Please figure out how many lines in the material contain "agent", and give only that number.

(SUPPLIED RECORDS)

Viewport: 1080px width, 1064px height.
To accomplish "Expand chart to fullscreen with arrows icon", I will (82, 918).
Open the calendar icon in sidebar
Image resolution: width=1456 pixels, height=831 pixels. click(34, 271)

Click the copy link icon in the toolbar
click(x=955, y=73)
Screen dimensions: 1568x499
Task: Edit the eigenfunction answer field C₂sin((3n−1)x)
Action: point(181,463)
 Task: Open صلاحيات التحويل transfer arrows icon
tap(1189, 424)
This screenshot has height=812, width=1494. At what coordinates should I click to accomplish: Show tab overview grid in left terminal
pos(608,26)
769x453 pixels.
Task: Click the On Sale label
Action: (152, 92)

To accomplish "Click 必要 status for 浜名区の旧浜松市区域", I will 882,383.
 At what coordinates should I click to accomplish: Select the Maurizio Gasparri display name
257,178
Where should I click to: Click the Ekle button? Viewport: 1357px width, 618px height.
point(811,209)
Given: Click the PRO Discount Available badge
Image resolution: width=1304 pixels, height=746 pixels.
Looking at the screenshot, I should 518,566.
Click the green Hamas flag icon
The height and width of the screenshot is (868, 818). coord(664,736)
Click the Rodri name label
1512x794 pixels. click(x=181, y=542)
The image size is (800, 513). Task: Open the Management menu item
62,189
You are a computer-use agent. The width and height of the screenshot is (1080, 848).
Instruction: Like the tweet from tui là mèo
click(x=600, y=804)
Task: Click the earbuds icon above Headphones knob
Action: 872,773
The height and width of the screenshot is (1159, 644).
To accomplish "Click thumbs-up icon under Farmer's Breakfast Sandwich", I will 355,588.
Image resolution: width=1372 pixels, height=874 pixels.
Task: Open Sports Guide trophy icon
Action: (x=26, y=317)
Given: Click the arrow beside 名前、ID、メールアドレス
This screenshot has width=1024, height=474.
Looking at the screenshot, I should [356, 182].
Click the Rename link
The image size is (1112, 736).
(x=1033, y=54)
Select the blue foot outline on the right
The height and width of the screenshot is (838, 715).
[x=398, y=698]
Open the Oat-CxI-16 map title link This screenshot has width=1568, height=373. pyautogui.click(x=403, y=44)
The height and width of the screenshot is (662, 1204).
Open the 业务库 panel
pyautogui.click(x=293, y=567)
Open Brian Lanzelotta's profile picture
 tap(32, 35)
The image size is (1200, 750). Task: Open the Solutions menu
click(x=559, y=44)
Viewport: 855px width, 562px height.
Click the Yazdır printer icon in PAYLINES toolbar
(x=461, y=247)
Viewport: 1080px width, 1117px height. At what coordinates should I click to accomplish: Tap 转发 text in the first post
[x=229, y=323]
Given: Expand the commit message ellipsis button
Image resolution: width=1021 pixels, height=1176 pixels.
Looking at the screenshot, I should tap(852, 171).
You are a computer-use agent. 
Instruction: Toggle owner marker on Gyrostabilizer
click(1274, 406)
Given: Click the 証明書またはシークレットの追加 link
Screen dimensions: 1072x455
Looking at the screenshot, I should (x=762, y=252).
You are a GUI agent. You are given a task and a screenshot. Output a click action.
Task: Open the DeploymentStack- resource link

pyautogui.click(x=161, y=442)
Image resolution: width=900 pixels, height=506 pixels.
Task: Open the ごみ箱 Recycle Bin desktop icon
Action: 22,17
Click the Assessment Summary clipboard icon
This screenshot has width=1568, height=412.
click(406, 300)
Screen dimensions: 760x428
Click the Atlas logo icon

(End SUPPLIED RECORDS)

> [ANSWER AREA]: 3